Man climbing over a fence

Cally Calls was an artist-led research project exploring the multiple voices of a very local place. It tested approaches for collective learning about, and dissemination of, local identity. The project partners were new neighbours in a rapidly changing neighbourhood who were seeking to engage meaningfully and productively with each other.

Team Cally and AIR carefully paired seven artists with people who live and work in the Caledonian Road area, known locally as The Cally – a postman, a retired solicitor, an unemployed young woman, a playworker, a group of female pensioners, a caretaker, and a café owner. The artists and their pairs walked and talked the Cally during the summer and considered how a place is defined by the lives lived there.

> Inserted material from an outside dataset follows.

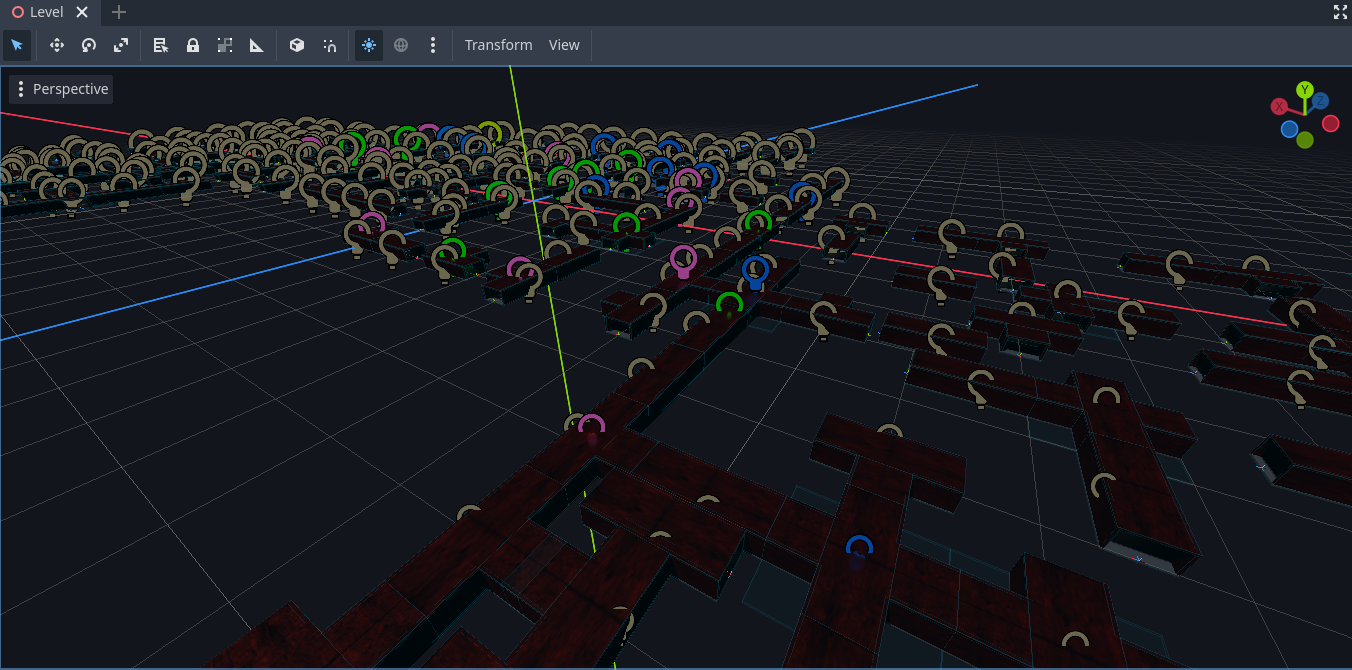Viewport: 1352px width, 670px height.
Task: Open sun and environment settings dots menu
Action: 433,45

In immediate response artworks were developed that demonstrated subtle local knowledge and made immediate interventions. The works were exhibited in a disused hairdressers on the Caledonian Road as part of the Cally Festival in September 2013, and subsequently at UCL Urban Lab’s Cities Methodologies 2014. They included the first draft of a novel, a seven day mail-art work, a collection of bespoke hand printed Cally paper bags, an audio work of birdsong and sweeping, a temporary stile for a blocked desired path, a film about adolescent conflict, and a pairing of street identities through the re-presentation of one artist’s Ralph Lauren collection.

The project was led by AIR, a project studio at Central Saint Martins, and Team Cally, a community partnership of residents, councillors and service providers in Islington’s Caledonian Ward, working with other local partners including Copenhagen Youth Project, Islington Play Association and Jean Stokes Hall over 55’s.  The commissioned artists were Giles Bailey, Margot Bannerman, John Costi, Ruth Ewan, Magda Fabianczyk, Mathilda Fowler and Lee Milne. The project was funded by CreativeWorks London.

Cally Calls was able to thoughtfully demonstrate that there were further layers to the community, to explore the neighbourhood in a measured but understated way, and to break lots of stereotypes about who is invited to participate.

Mohammmed Hammoundan, formerly of Team Cally:

Working with artists and spending time with them over that period I now understand the mutual benefits.  They are able to bring out certain things from individuals that community workers have not necessarily got the ability to do. Cally Calls has challenged my cynicism about working with arts institutions and been a springboard to do a lot more of those type of things. It has helped me to understand the breadth of the community and how important it is to go beyond the usual suspects.

Tilly Fowler, artist:

Cally Calls enabled a different trajectory for an exchange, making a new space for relating to somebody who I might never have met. It was reassuring to have the structure of the project to support this conversation and strong local knowledge of Team Cally to propell me past assumptions.